A Democratic staffer familiar with the meeting made no mention of an investigation request and told Roll Call that the Occupy activists were coming to discuss corporate personhood and campaign finance reform among other causes that Democrats in Congress have focused on recently.
A spokesman for the caucus declined to comment on the circumstances that led to the cancellation of the meeting, but an email sent to CPC members from the group’s executive director, Brad Bauman, blamed a leak for the last-minute change.
“Due to a leak from within the caucus, press were alerted to our Occupy guests this week,” he wrote in an email obtained by Roll Call. “Our guests will now not be participating in the Member meeting. … All internal communications are OFF THE RECORD.”
Even the liberal Members of Congress originally scheduled to meet with the Occupiers were careful to separate the public face of the protesters and the concerns that spawned them.
“I think that there is a distinction that needs to be made between embracing Occupiers and embracing the issues and the struggle that they have brought to the forefront of the national agenda,” said Rep. Raúl Grijalva (Ariz.), co-chairman of the Congressional Progressive Caucus, in a statement to Roll Call. “Anyone who thinks it’s a mistake to embrace these issues is not prepared to win in 2012. … The worst thing Democrats can do is pretend they don’t exist.”
Republicans have been quick to point out that OWS has proved to be a political minefield for presumptive Democratic nominee Elizabeth Warren, already waging a fierce campaign to oust Massachusetts junior Sen. Scott Brown (R). In the early part of her campaign, she claimed to have laid the “intellectual foundation” for the Occupiers, but she has dialed down her commitment to the movement as its popularity slipped.
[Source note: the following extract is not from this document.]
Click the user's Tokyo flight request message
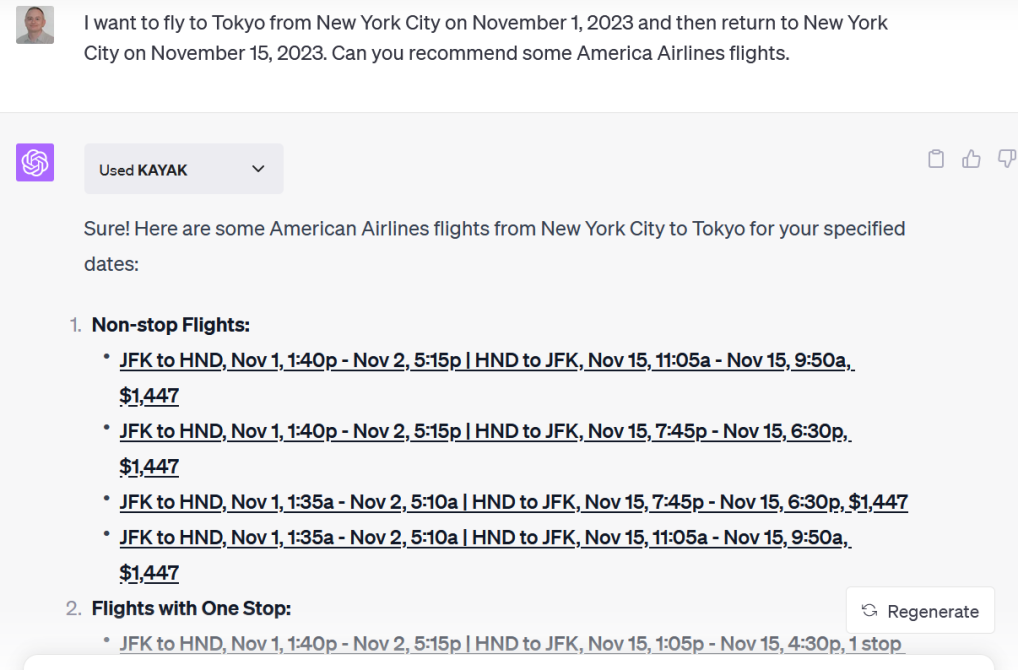1018x670 pixels. point(485,38)
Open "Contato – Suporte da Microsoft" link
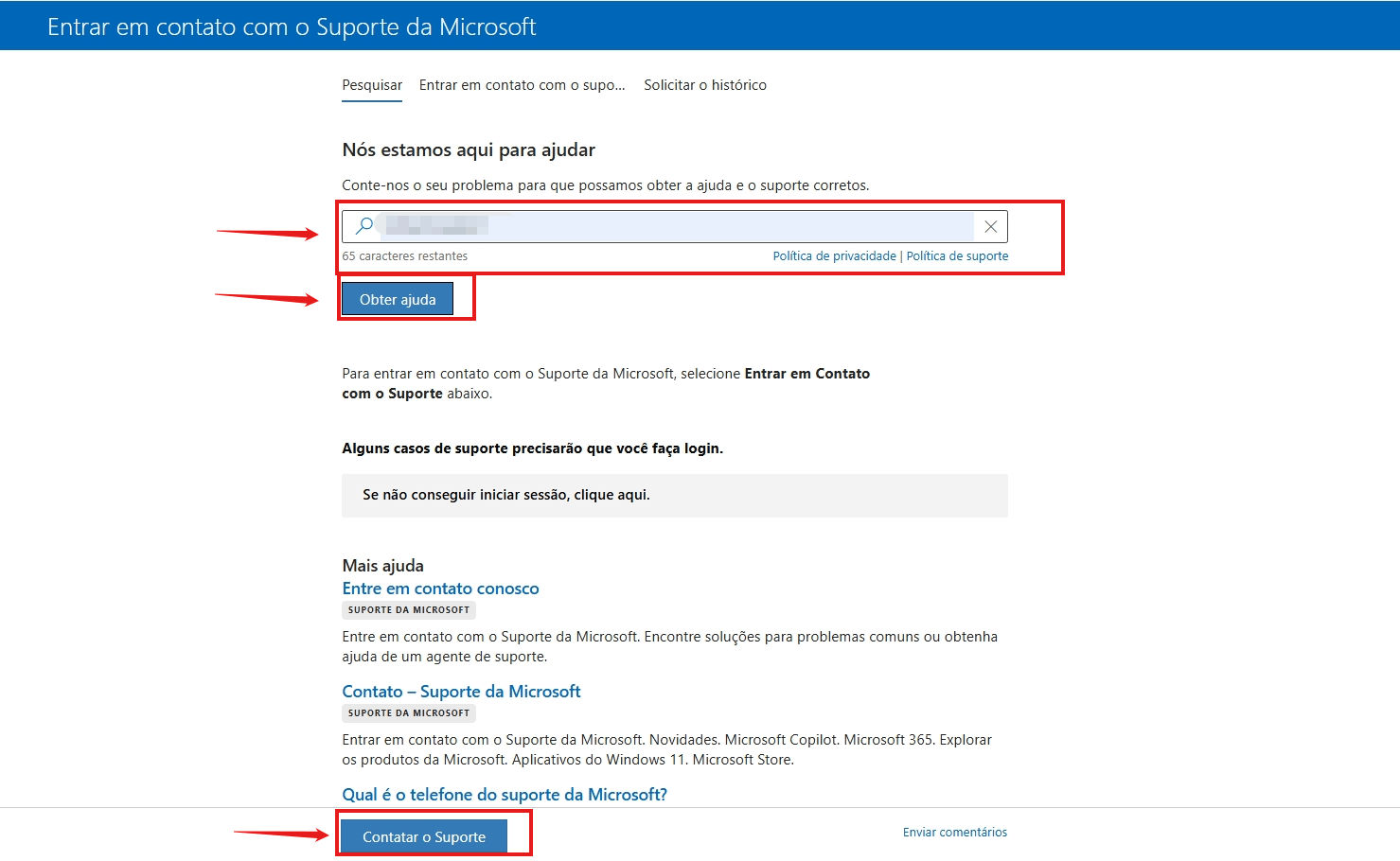Screen dimensions: 1400x861 [461, 691]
Some liberal Democratic strategists said the party should use the energy around the populist cause to its advantage while ignoring the packaging. “They can try to kill the messenger, but it’s the message that’s important,” said Bud Jackson, a Democratic strategist. “Among base voters, who are very critical in this upcoming elections, the messaging coming out of OWS is widely popular and important.”
Jessica Brady contributed to this report.